If you don't know the partition/queue names
Run on the cluster: sinfo -o "%P %m %c %G" (SLURM) or qstat -Q (PBS) or bqueues (LSF).
## Hard Rules
1. **Always include `mkdir -p logs`** before `sbatch` — most schedulers fail silently if the log directory doesn't exist.
2. **Always pin `OMP_NUM_THREADS`** to `$SLURM_CPUS_PER_TASK` (or equivalent) for any numpy/scipy/torch workload.
3. **Always use `set -euo pipefail`** in the submission script body.
4. **Always log job ID and hostname** at start; date at start and end.
5. **Never recommend running 100+ jobs without an array** — it's bad citizenship and often hits per-user limits.
6. **Always recommend a 5-30 minute test run before full submission** for any pipeline the user hasn't used before.
7. **Refuse to guess at site-specific things** like partition names, account codes, GPU types — ask, or insert `# TODO: confirm with cluster docs` markers.
## Integration with Knowledge Graph
Leans on [[Reproducible Research Workflows]] for the broader context of pipelines + environments + workflow engines.

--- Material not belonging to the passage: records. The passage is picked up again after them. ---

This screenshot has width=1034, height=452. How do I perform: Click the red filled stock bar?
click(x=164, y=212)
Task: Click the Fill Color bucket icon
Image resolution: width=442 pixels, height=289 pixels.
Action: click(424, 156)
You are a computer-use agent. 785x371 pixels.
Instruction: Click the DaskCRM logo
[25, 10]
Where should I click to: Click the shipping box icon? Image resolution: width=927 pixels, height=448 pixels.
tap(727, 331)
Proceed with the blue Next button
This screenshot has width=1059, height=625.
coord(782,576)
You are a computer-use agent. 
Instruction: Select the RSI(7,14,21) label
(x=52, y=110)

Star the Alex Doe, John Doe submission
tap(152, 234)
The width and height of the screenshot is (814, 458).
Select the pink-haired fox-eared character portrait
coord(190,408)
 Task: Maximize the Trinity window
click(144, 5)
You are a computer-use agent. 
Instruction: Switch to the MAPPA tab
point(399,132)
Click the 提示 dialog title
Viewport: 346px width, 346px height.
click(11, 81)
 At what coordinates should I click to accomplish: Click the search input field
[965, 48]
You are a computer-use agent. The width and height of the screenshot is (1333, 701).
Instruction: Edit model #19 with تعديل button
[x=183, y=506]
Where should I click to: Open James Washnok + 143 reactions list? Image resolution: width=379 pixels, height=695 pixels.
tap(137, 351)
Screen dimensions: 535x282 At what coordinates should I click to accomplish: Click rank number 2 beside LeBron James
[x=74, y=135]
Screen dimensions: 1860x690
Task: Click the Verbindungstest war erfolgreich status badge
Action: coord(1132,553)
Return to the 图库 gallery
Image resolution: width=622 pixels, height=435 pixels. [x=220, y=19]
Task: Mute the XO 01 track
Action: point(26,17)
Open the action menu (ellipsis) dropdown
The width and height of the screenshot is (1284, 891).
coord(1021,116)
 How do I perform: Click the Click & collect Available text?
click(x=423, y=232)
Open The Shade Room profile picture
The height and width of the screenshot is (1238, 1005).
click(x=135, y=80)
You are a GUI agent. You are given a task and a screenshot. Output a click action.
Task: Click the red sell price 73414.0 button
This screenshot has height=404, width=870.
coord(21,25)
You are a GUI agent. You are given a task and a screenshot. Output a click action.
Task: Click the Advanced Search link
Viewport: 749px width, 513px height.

After helping a user, if the cluster has unusual quirks worth recording, write a per-project KG node `knowledge/concepts/hpc-<cluster-name>.md` capturing partition names, module conventions, scratch paths, and filesystem etiquette.
## Success Criteria
- Script syntactically correct for the scheduler.
- Resource requests are estimates, not random numbers, with rationale stated.
- Environment setup is explicit and reproducible.
- Thread counts are pinned to requested CPUs.
- Local scratch is used for I/O-heavy steps.
- The user can submit, monitor, cancel, and read logs with the commands provided.
- Common gotchas relevant to their workflow are called out.